Two of the groups took part in four-month supervised exercise for Parkinson's Disease programs – one focused on flexibility and functional training, the other on aerobic conditioning. The third received only a booklet with home exercises to follow, and joined a once-a-month group exercise session. Schenkman says one of the questions she and her colleagues (see box) aimed to answer was “to see which group did the best functionally.”

The study followed the patients for 16 months. Though Schenkman has thus far analyzed only data for the first four months of the study, indications are the patients in the supervised programs did better than the ones who were not. “Those who trained for flexibility did better on function and range-of-motion,” as measured by the Unified Parkinson’s Disease Rating Scale, which is a standard used to follow the disease’s progression, and by Functional Axial Rotation, a measure of overall range of motion.

Those who took part in aerobic conditioning did better on 5-meter walk times, the time to turn and their ability to stand. Both groups could walk farther in six minutes than the patients who were in the home program. The research clearly suggests that while exercise may not reverse the effects of Parkinson’s disease, it certainly can mitigate some of the symptoms. “If you train for flexibility, you can improve flexibility,” Schenkman says. “If you train for aerobic endurance, that improves.”

But the study raises other questions, she adds. “Initiating exercise as a regular part of the management of their disease will help people live more easily with the disorder,” Schenkman maintains, “but we have to figure out a way to make exercise easily accessible for them.” And, like most of the rest of us, people with Parkinson’s disease may find it difficult to sustain an exercise program. “The literature shows it’s not easy to keep exercising,” Schenkman points out. “That’s a cultural shift for people in general.”

A retrospective qualitative study Schenkman conducted with her department colleague Heather Ene, MD, and two other colleagues shed light on potential barriers to exercise for Parkinson’s patients. The researchers interviewed 19 participants in the NIH study, all but three of whom graduated. The participants uniformly reported they had joined the study hoping that exercise would prevent declines in their ability to function or slow the progression of the disease. Some felt better, and believed the exercise was beneficial. But while all said they remained “somewhat active” after the study, 80 percent said they didn’t exercise “with the same intensity.” The patients also said they wanted help with an exercise program, Schenkman adds. “They said they wanted their medical provider to guide them to exercise.”

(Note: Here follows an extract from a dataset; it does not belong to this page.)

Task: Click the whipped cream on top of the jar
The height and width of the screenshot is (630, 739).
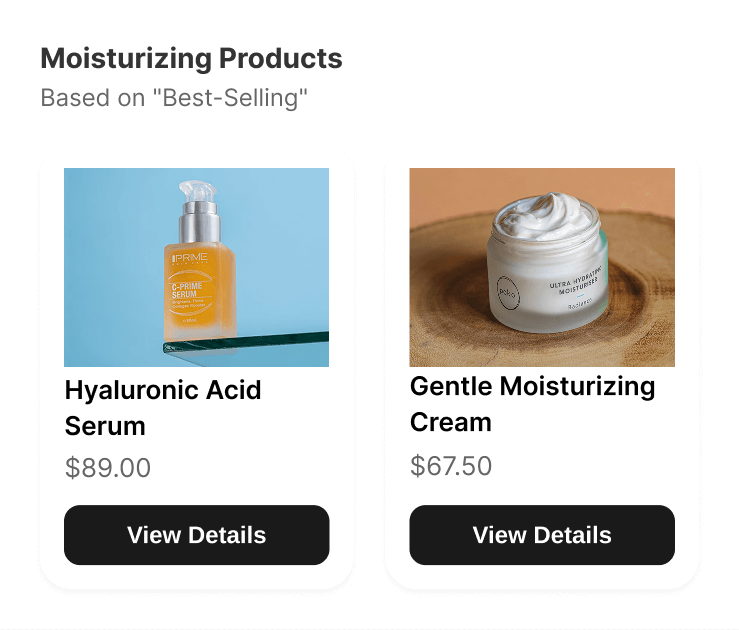Action: point(545,214)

Schenkman, who has worked for 25 years with people who have Parkinson’s disease, has long been a proponent of incorporating exercise and physical therapy with other treatments. But not all neurologists are committed to it to the same degree, she adds. “Some neurologists are on top of the research and are aware of the importance of exercise,” she says. “Some tend not to mention it. There’s more awareness of it now, but for busy clinicians, exercise doesn’t always rise to the top of their list when they are helping patients figure out how to manage the overall medical impact of the disease and to determine the best medications.”

Some of that uncertainty points to the need for more research, Schenkman believes. “There are many studies in the literature that demonstrate the benefits of exercise, but we still don’t know what the best approach is, nor do we know how intense it should be or with what frequency.”

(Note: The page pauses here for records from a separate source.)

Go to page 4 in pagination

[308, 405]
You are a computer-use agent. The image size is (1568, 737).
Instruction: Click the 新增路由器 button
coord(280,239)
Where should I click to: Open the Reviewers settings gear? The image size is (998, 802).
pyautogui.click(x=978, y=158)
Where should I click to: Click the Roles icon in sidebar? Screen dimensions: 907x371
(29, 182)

There is some evidence from animal studies, she adds that vigorous exercise may actually “slow down the disease. Those studies have certainly caught the attention of many neurologists,” Schenkman notes. “But we don’t yet know about the impact on humans. This type of study would require expensive imaging. That’s hard to finance, and we need to determine the right [imaging] techniques first so we can ask the right questions.”

In any event, Schenkman maintains, help for people with Parkinson’s disease will not come from a single source. Drugs such as L-Dopa (levodopa), which converts to dopamine in the brain, eventually result in debilitating side effects, including dyskinesia (inability to execute voluntary movements), dystonic posturing (prolonged muscular contractions), and inconsistent nerve responses.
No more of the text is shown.